Las imágenes desde luego se recrean en un mudo onírico que obliga necesariamente a pensar en que se trata de poemas surrealistas. Un libro que tiene que ver con una concepción del mundo ofrecida por el inconsciente y guiada por el poeta y no a través de él, aunque Nostalgia de la muerte será la expiación del autor mismo. Es decir, la creación del mundo onírico se debe a las necesidades no manifiestas del inconsciente pero que necesariamente están vinculadas con la vigilia. La explicación más coherente tiene que ver con una cuestión íntima, muy lejana de la que Paz podría citar. Nostalgia de la muerte es un poemario, en toda su extensión, que habla del deseo carnal y preferencia de Xavier Villaurrutia. Dada esta situación, no es difícil entender el mundo nocturno de las bocas, las heridas, las petrificaciones, los gritos, los silencios y esa dualidad entre la vida y la muerte.

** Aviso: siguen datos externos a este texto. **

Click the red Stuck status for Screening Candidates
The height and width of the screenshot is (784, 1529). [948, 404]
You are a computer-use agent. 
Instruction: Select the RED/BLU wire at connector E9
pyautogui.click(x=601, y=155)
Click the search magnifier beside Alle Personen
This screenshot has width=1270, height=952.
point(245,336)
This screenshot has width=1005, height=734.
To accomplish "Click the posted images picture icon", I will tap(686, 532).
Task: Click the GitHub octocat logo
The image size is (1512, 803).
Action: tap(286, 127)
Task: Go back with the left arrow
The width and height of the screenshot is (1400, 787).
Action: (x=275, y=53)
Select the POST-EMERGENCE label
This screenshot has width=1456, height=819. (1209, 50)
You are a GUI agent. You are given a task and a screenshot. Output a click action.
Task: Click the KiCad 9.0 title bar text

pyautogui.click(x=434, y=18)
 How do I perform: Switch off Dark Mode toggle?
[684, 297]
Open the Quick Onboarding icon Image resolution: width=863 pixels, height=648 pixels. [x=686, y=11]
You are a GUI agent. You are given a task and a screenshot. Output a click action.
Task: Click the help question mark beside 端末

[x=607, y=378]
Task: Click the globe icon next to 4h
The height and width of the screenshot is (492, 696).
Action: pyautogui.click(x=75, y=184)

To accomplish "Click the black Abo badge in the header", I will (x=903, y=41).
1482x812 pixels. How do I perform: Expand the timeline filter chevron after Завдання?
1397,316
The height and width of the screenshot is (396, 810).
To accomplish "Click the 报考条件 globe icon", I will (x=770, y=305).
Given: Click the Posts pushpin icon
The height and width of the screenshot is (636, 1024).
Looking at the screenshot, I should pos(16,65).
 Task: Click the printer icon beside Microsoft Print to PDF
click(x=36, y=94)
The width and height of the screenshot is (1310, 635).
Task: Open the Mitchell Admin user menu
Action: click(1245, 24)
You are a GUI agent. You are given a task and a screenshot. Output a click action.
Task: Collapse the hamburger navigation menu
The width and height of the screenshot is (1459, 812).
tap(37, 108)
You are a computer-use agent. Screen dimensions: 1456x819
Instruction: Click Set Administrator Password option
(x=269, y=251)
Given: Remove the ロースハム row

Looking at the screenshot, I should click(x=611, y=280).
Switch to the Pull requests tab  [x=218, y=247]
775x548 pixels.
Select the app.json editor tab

El juego de palabras latente a lo largo del libro es el concepto francés del orgasmo, la petit mort, al que es reducido la muerte. Y de ahí el título: hay un sentimiento de melancolía por no estar en el lugar de origen que es la muerte, el lugar al que se le ha exiliado por ser algo no permitido, socialmente señalado, pero que es un placer que lo mata, que lo aniquila, porque la eyaculación tiene claramente su origen en el empuje del viento (Aristóteles, p. 89).
Cada poema es la explicación de lo que a Villaurrutia le ocurre, de cada uno de sus deseos y tristezas. Los nocturnos son, todos, confidencias y revelaciones de un acto carnal que le trastorna el ánimo. Paz se equivocaba al decir que sólo el “Nocturno de los ángeles” era uno de los pocos poemas eróticos de Villaurrutia. Aunque este poema es también esencial para el entendimiento del libro. El “Nocturno de los ángeles” es un poema que manifiesta el sentir del contemporáneo sobre México, su patria. Hay una algarabía y efusividad por un lugar, fuera de su país, poblado de ángeles, que comparten el secreto del nocturno y de la muerte (la petit mort) sin miedo alguno. “La angustia, la soledad, la noche, el silencio, las calles solitarias, los muros, las sombras, el sueño, todo ese mundo nervalesco asido a su pluma confirmaba la intensidad de su presencia en quien sabía que vivir es estar cumpliendo con la ineludible destrucción interior” (Chumacero, p. XV), que vivir es una cuestión de ánimo o una cuestión perdida de consecuencias nefastas, para vivir la muerte muriendo a todas horas.


Bibliografía

AGAMBEN, Giorgio, Estancias. La palabra y el fantasma en la cultura occidental, Pre-Textos, Valencia, 2006.
ARISTÓTELES, El hombre de genio y la melancolía (Problema XXX), Acantilado, Barcelona, 2007.
BARTRA, Roger, El duelo de los ángeles. Locura, tedio y melancolía en el pensamiento moderno, Pre-Textos, Valencia, 2004.
KLIBANSKY, et. al., Saturno y la melancolía, Alianza, Madrid, 1991.
PAZ, Octavio, Primeras letras, editorial Vuelta, México, 1992.
___________, Xavier Villaurrutia. En prosa y en persona, FCE, México, 1978.
VILLAURRITUA, Xavier, ‘Nostalgia de la muerte’, en: Obras, Prólogo de Alí Chumacero, FCE, Letras Mexicanas, México, 1996, pp. 44 a 73.